### Records provided
######

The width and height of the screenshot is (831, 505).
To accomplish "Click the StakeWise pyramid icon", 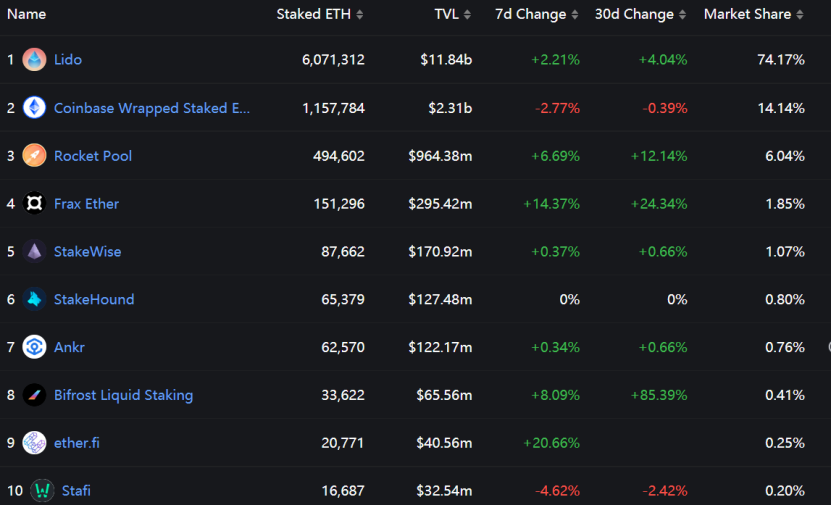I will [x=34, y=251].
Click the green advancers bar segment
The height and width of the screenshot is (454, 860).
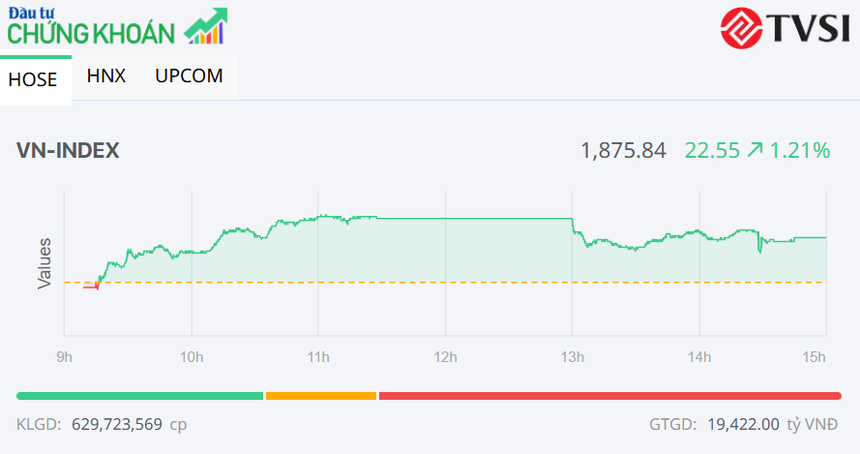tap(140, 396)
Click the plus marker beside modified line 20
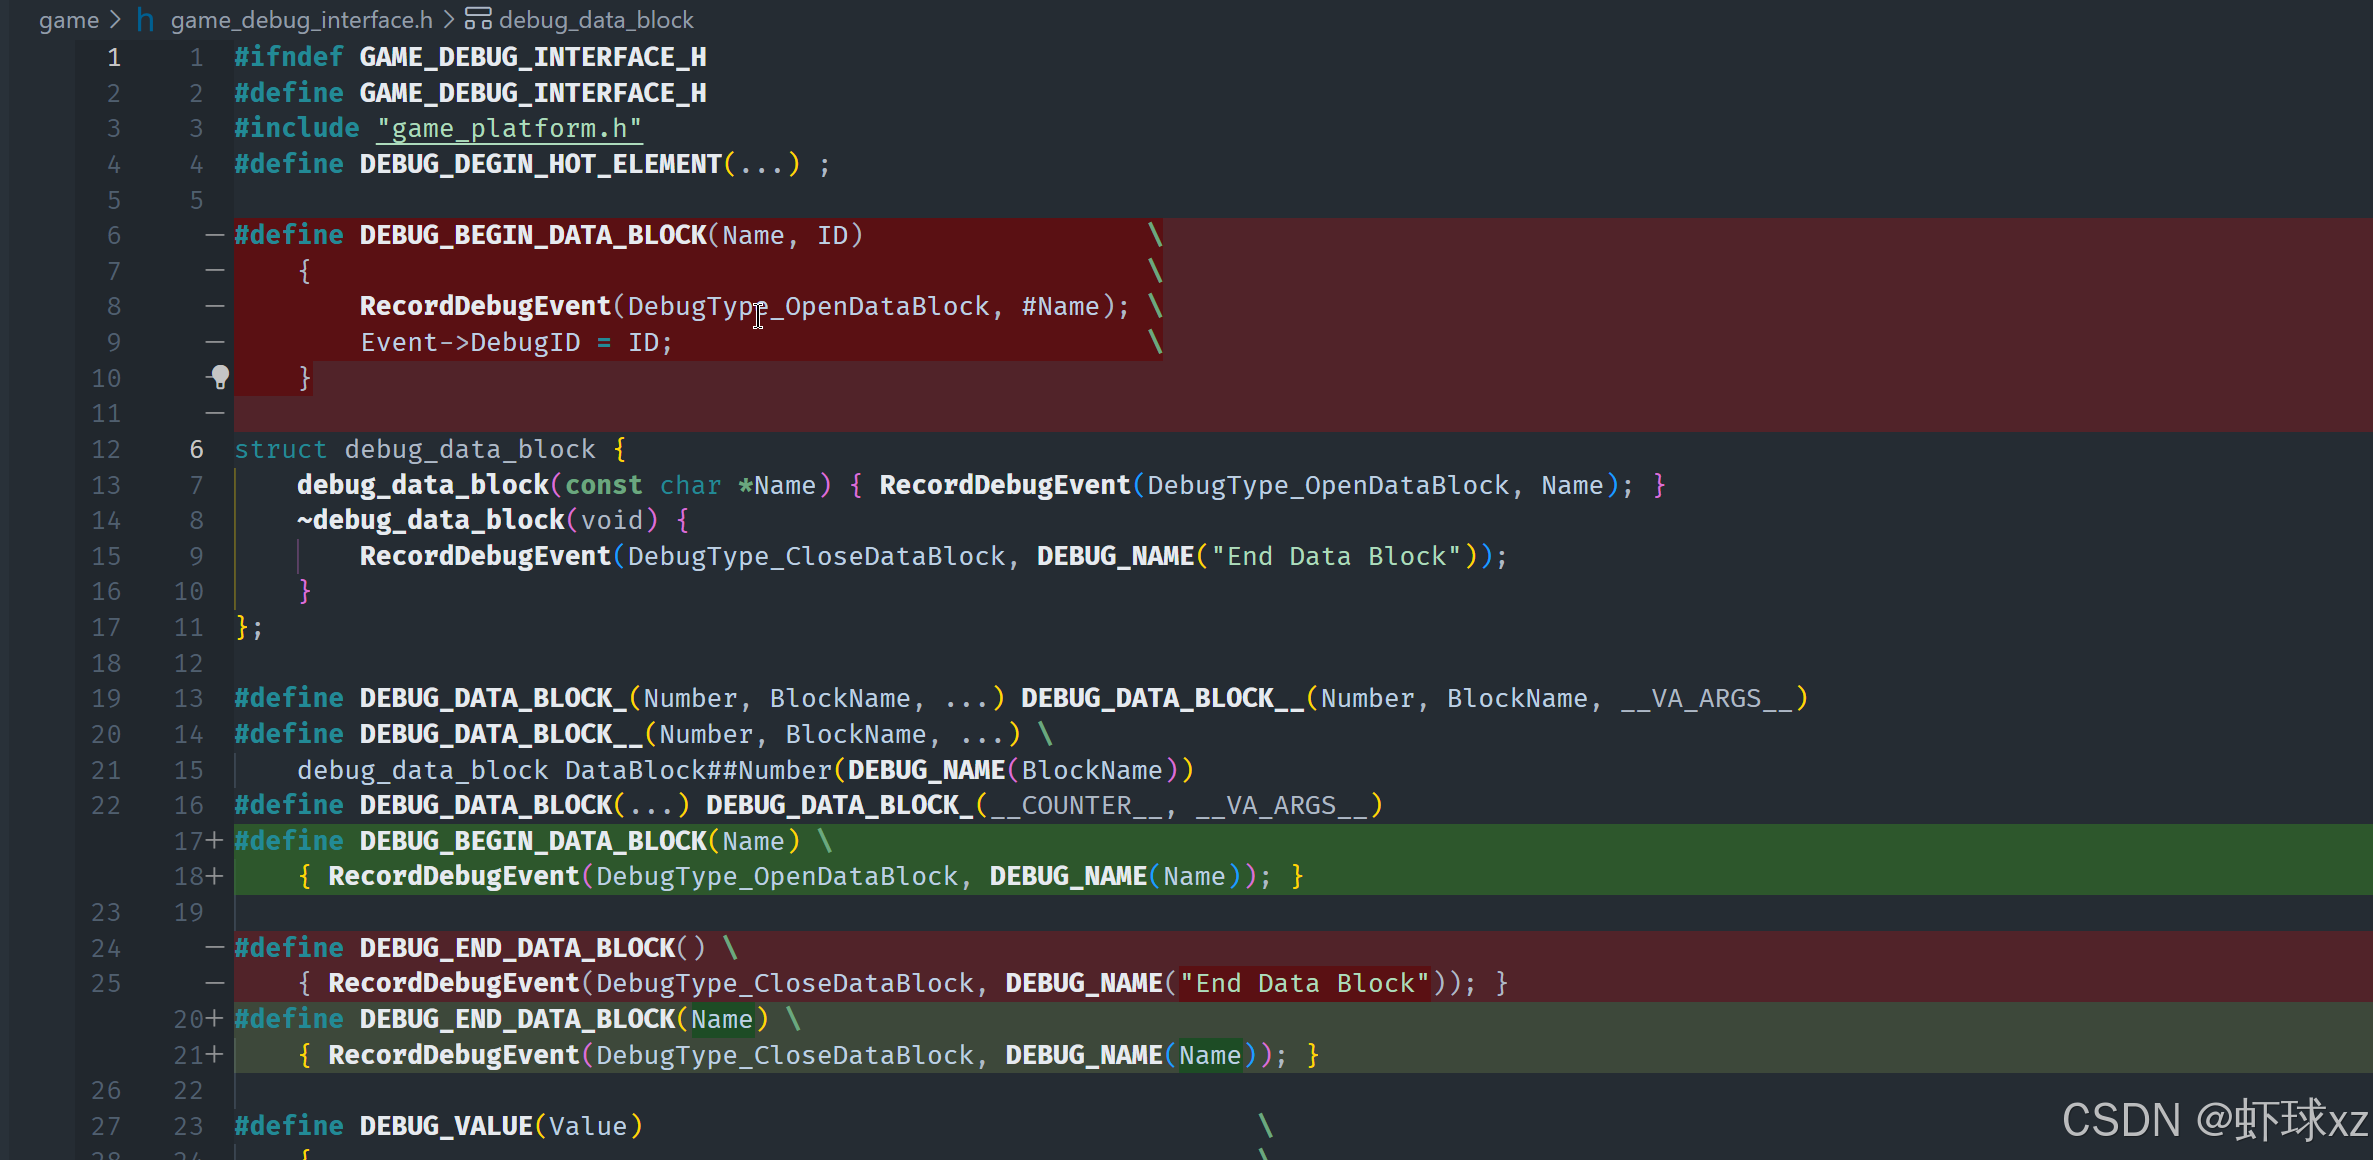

######

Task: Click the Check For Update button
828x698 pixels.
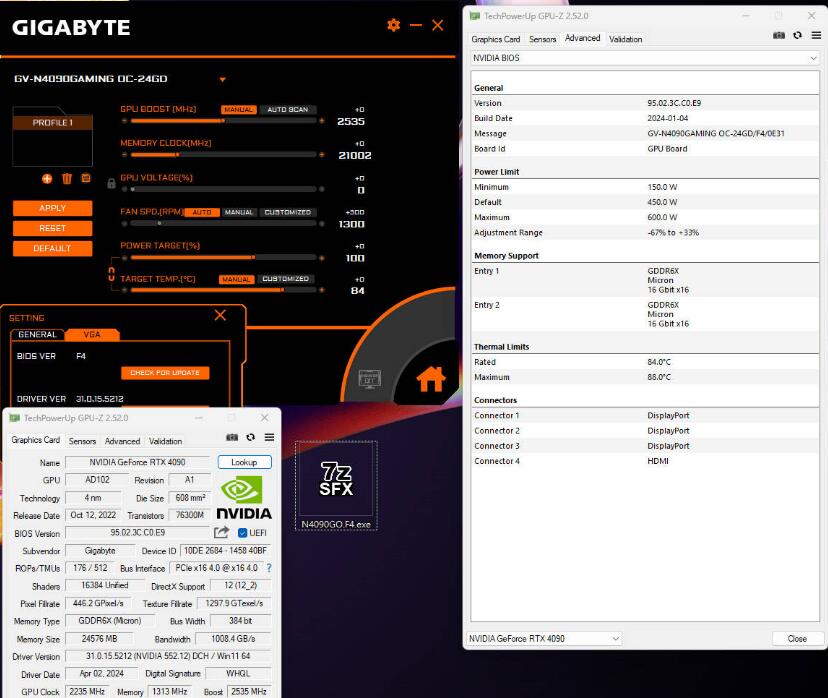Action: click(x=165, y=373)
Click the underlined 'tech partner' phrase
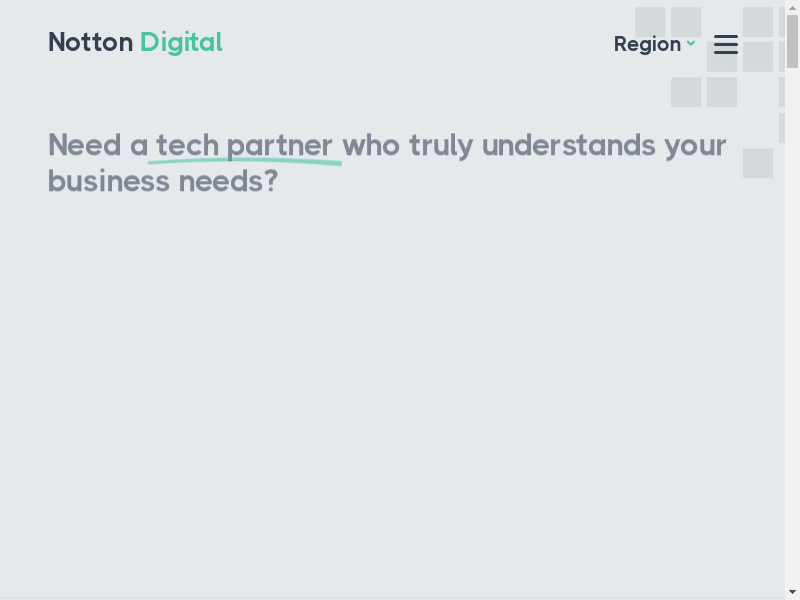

######

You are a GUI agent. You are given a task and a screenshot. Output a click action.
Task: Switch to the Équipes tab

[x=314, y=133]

######

### Instruction
Please copy the records verbatim, starting at the line that contains "Task: Click the Check For Update button" and ending after the line that contains "Click the underlined 'tech partner' phrase". Leave the pictures out of your answer.

### Correct result
Task: Click the Check For Update button
828x698 pixels.
Action: click(x=165, y=373)
Click the underlined 'tech partner' phrase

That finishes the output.